Businesses should brace themselves to deal with a wave of wearables in the workplace, with people almost certain to use the Apple Watch for work tasks according to Telsyte analyst Rodney Gedda.
Apple announced overnight that its first smartwatch will launch on 24 April in Australia with a starting price of US$349.
“It definitely has the marketing clout of Apple and the style appeal,” he told Computerworld Australia.
Many existing smartwatches are “ugly black squares” but Apple has spent a lot of money on making the Watch a device people “want to have,” he said.
He added that Apple has historically been good at taking existing technologies and improving their usability – as they did with MP3 players and phones.
“Businesses will definitely have to handle bring your own wearables,” said Gedda.
“Organisations already have wearables coming into the workplace and as they become more prolific, then they’ll be like the smartphones before them, able to read and view company data on the device.”
“That should be a concern for IT managers because on one hand you have the productivity promises of people using their own technology ... but you’ve obviously got to balance that with the potential risk that having unmanaged devices on the network brings.”
Companies that already have bring-your-own (BYOD) device strategies will be better prepared for an influx of wearable devices, he said.
“A lot of the strategies around bring your own wearables are going to be in line with bring your own device.”
Those include education initiatives for employees on how to responsibly use wearables in the workplace and security management tools to keep business data protected, he said.
BYOD aside, businesses may also explore whether the Apple Watch is a good fit for their employees, said Gedda.
While designed for consumers, many apps on the Apple Watch will be applicable to a business context, including email, messaging and travel bookings, said Gedda.
While the same apps are available on smartphones and tablets, there could be cases where it is more practical—or more fashionable—for workers to do these functions on a watch, he said.
“It’s all about form factor.”
For example, because the Apple Watch is a fashion accessory, it might have a place in retail and other customer-facing jobs, he said.
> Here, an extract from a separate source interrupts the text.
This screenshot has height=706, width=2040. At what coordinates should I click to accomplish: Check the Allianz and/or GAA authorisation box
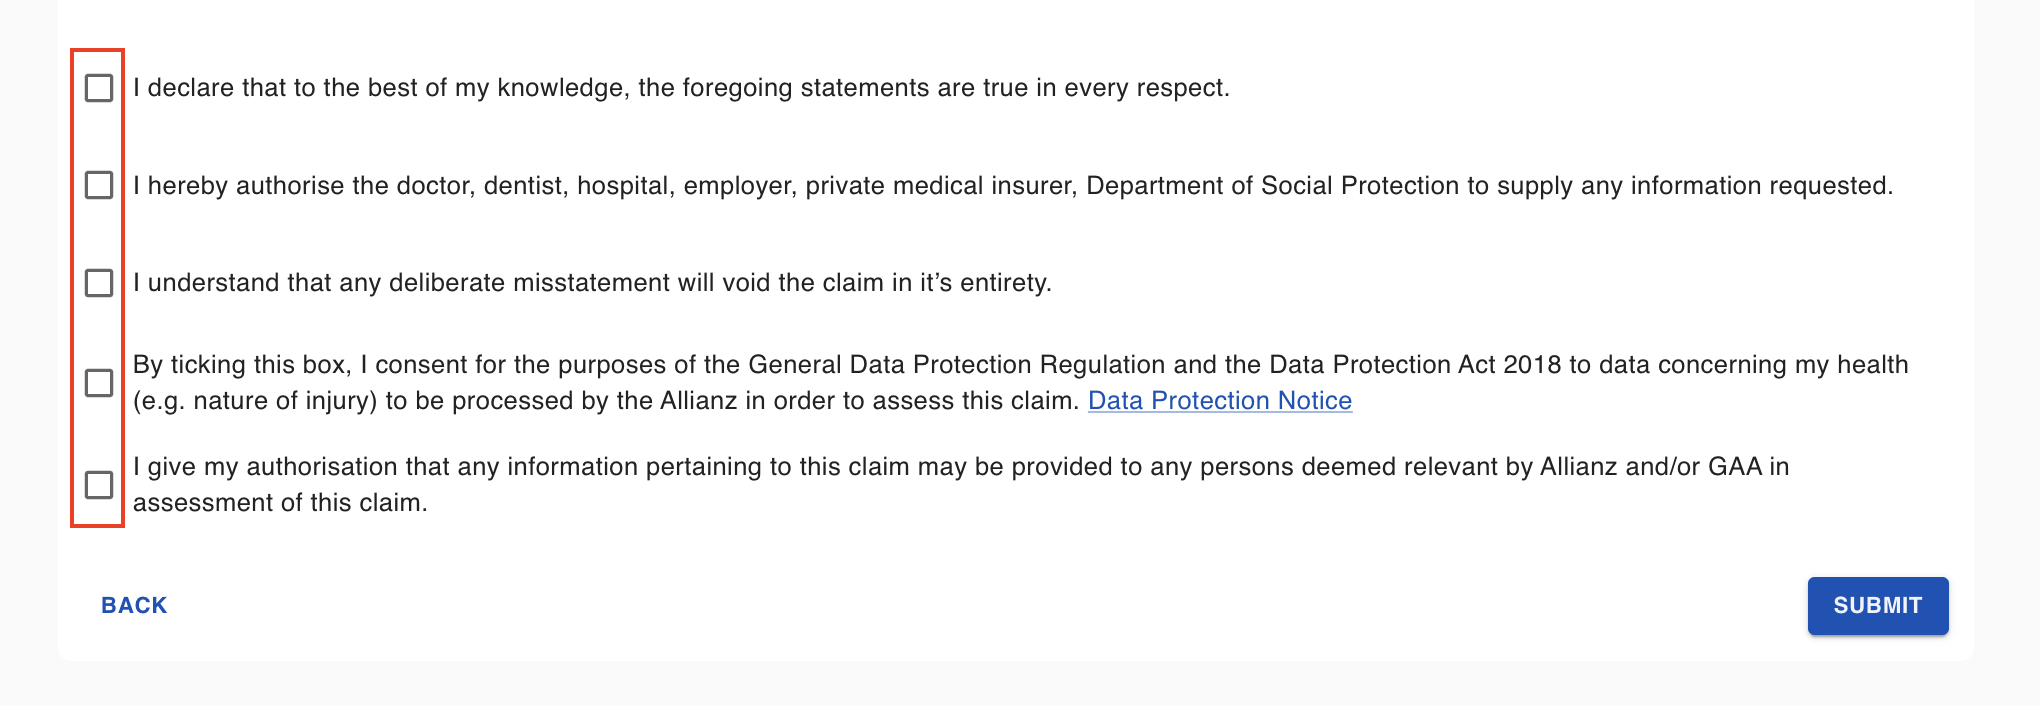click(x=99, y=485)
Or it could be useful for a pilot who can’t keep a phone in their pocket, he said.
“There’s no shortage of blue sky opportunities for wearables in business.”
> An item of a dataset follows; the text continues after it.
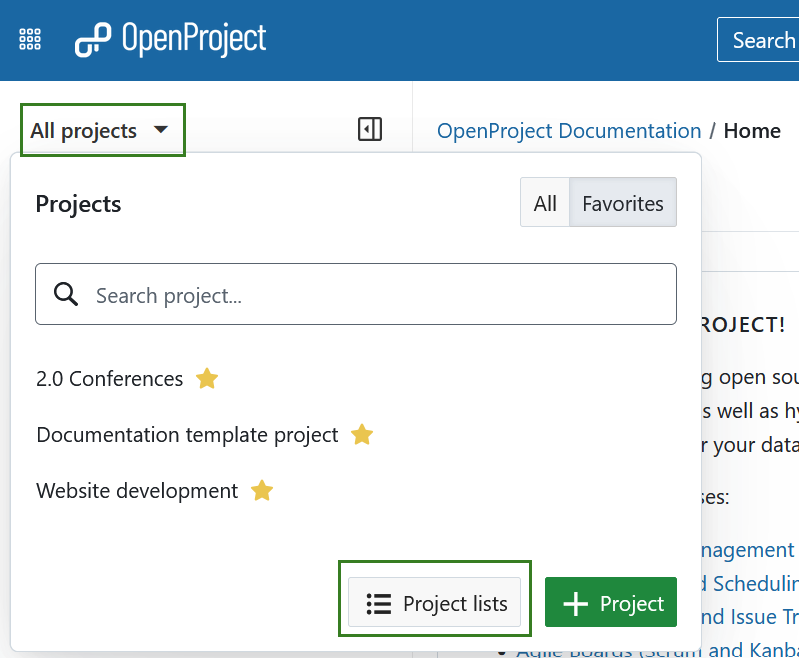This screenshot has width=799, height=658.
Task: Click the OpenProject logo
Action: [x=170, y=40]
In some ways, wearables in the workplace is not a new concept, noted Gedda. While not slick, do-it-all devices like the modern batch of smartwatches, wearable computers have been used in a variety of sectors, including healthcare, mining and the military.
“There’s not a lot of standards out there — a lot of devices are designed fit for purpose,” he said.
“The new wave of wearable technology has an opportunity to standardise a lot of that with accessories and applications.”